The demand surge uses a small barrier so every racing transaction reads the contested unit before any of them commits, which makes the collision land on every run. Discovery and the network overview are pure DSQL aggregation queries. The UI polls a state endpoint about once a second, which looks live on camera at a fraction of the WebSocket effort.

Challenges I ran into

The biggest challenge was that Aurora DSQL is not vanilla Postgres. I had to rethink the whole concurrency model around optimistic concurrency instead of pessimistic locks, replace sequences with UUIDs, and enforce referential integrity in the application.

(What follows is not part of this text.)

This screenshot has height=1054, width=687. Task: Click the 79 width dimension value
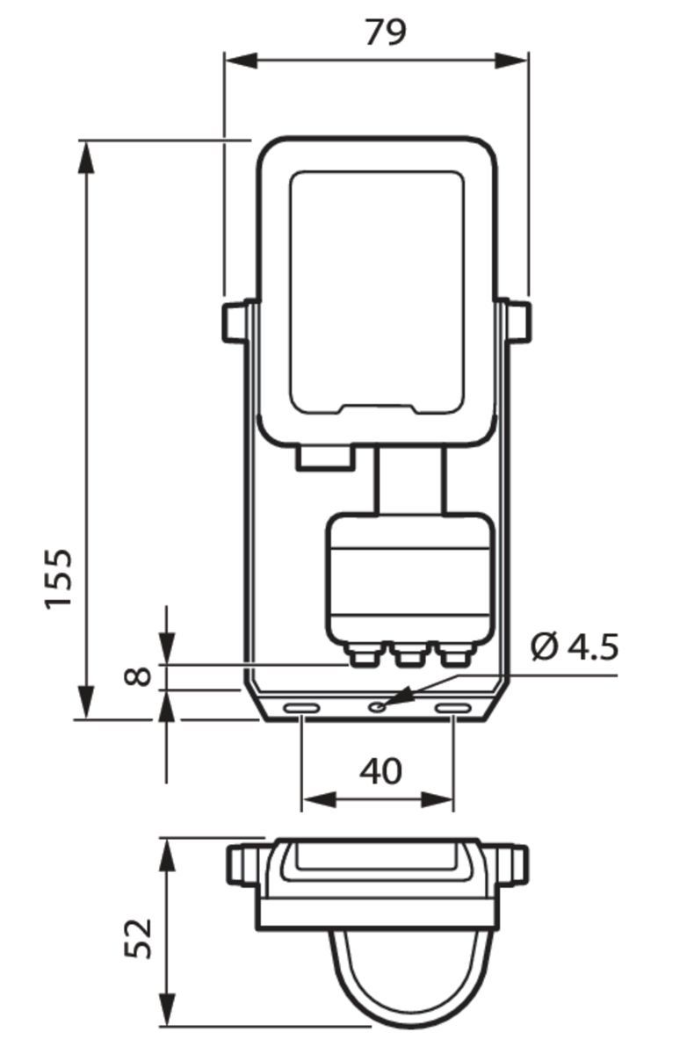point(385,32)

The subtle one: I could not make DSQL "naive" by removing locks, because it is always strongly consistent. If two transactions write the same row, one fails at commit no matter how sloppy the code. So to demonstrate the failure honestly, the legacy path sidesteps the authoritative row entirely and writes its own promise to a separate, unconstrained table. Two such promises touch disjoint rows, so both commit, and the same unit gets double promised. That reframed the whole demo into a sharper lesson: consistency comes from modeling the contended resource as one authoritative, uniqueness protected row.

I also handled DSQL's short lived auth tokens, which are regenerated per connection, and spent real effort making the console self explanatory for viewers who do not work in blood banking.

Accomplishments that I'm proud of

I turned a distributed systems guarantee into something you can watch. Under a simulated surge, the legacy engine double promises a unit and the counter climbs, while Sanguine on Aurora DSQL holds at zero, every time. No invented numbers: every value comes from real transactions against a live DSQL cluster.

I also built a coherent product rather than a single trick. The flow runs end to end: discover supply across centers, prioritize by emergency tier, allocate with a real strong consistency transaction, see the whole network, and audit every decision.

What I learned

Pick the database for the guarantee you need. Strong consistency was not a nice to have here. It was the entire value proposition, and choosing Aurora DSQL because the problem demanded it made every later decision simpler.

Embrace the engine's model. DSQL's optimistic concurrency felt like a constraint at first, then became the thing that made the demo sharp.

Show the guarantee, do not assert it. The most convincing thing you can do with a correctness property is let people watch the wrong approach fail next to the right one.

A single uniqueness constraint earns more trust than any amount of application code.

What's next for Sanguine

Connect real blood banks and hospital systems across a region. The multi tenant model already supports many facilities on one network.

Delivery and SLA proof: a transit to delivered lifecycle, with billing only on verified delivery.

A replenishment step that fires outreach when a center's stock for a type drops below par.

Role based workspaces with SSO, and national shortage visibility so coordinators see where supply is low before it becomes a crisis.